The Chiefs' game plan was simple.
Hand the ball off to Jamaal Charles again, and again, and again.
It worked to perfection for one half. But Baltimore's ability to stop the bleeding in the second half was a major reason for pulling out a 9-6 win in Kansas City.
"Regardless of what they did the first half, look at the scoreboard," linebacker Ray Lewis said. "If they're not on the scoreboard, I don't care what people do against us."
Charles, who entered the game as the NFL's second-leading rusher, routinely gouged the Ravens' run defense in the first half.
For the first time since 1998, Baltimore gave up more than 100 rushing yards to a running back in the first half alone. Charles had 125 yards before intermission.
But Baltimore didn't panic, Head Coach John Harbaugh said.
"We couldn't stop the run if it was [Charles] or any of them, in the first half at all. That was a disappointment," Harbaugh said.
"It was a 'figure this thing out, what's going on [mindset].' It wasn't like we weren't capable of stopping the run. We just had to figure out what [the problem] was."
The Ravens determined that they were getting too much penetration up front, something that a defensive line usually covets. That occasionally led to stops for negative yardage, but it also left Baltimore susceptible to the quick-footed Charles, who was able to zoom past hard-charging linebackers.
Harbaugh described it as creating different levels, which left gaps between the defensive linemen and linebackers that Charles exploited.
So in the second half, Baltimore moved where it lined up the nose tackle and tightened up the defensive line. The Ravens moved the linebackers closer to the line of scrimmage and didn't drop the secondary as much either since the Chiefs weren't throwing the ball.
"We were able to create more of a flat wall," Harbaugh said.
The result was just 15 rushing yards for Charles in the second half. He finished with 30 carries for 140 yards, but looked primed to have a much bigger day.
"Once you make that adjustment, everything changed," Lewis said. "As you see, the second half, it was a totally different ballgame."
The Ravens knew Kansas City didn't want to go to the air with starting quarterback Matt Cassel. He attempted just six passes the entire first half. The Chiefs still ran the ball even in big third-and-long situations.
Kansas City became one-dimensional, and once the Ravens were able to stop that dimension, the Chiefs offense struggled to move the ball.
"The front seven have a standard about what they're doing," safety Ed Reed said. "We were trying our best to shut them down the first quarter but it will be like that sometimes. [The Chiefs] were focused on trying to run and keep it close. They did exactly what they wanted to do outside of getting the win."

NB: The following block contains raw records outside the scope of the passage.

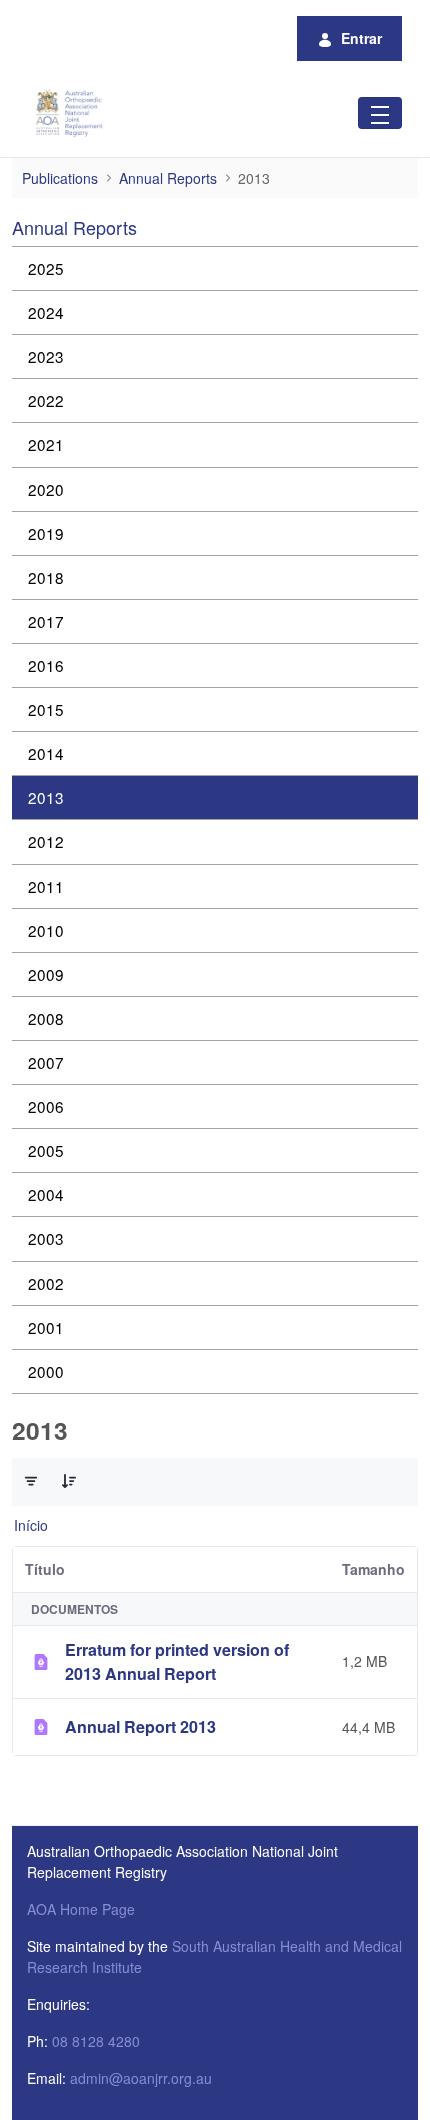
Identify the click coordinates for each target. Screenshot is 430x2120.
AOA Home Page (81, 1909)
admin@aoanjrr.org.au (141, 2078)
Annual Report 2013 (140, 1726)
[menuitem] (215, 268)
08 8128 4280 (96, 2041)
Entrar (361, 38)
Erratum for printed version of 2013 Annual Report (177, 1661)
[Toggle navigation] (380, 112)
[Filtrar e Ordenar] (31, 1481)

Entering the game ranked 23rd in average yards allowed per game, the unit surrendered 338 yards to Chiefs, well below their average of 419.5.
The Ravens forced four turnovers and held Kansas City out of the end zone three times after it entered the red zone – including once on a goal-line fumble.
"We knew they had talent everywhere," Lewis said. "They don't score, they don't win. That was our whole mentality.
"I take my hat off to my defense to come in and get as many turnovers as we did and just make the stops every time, and make the stops when we needed to make the stops."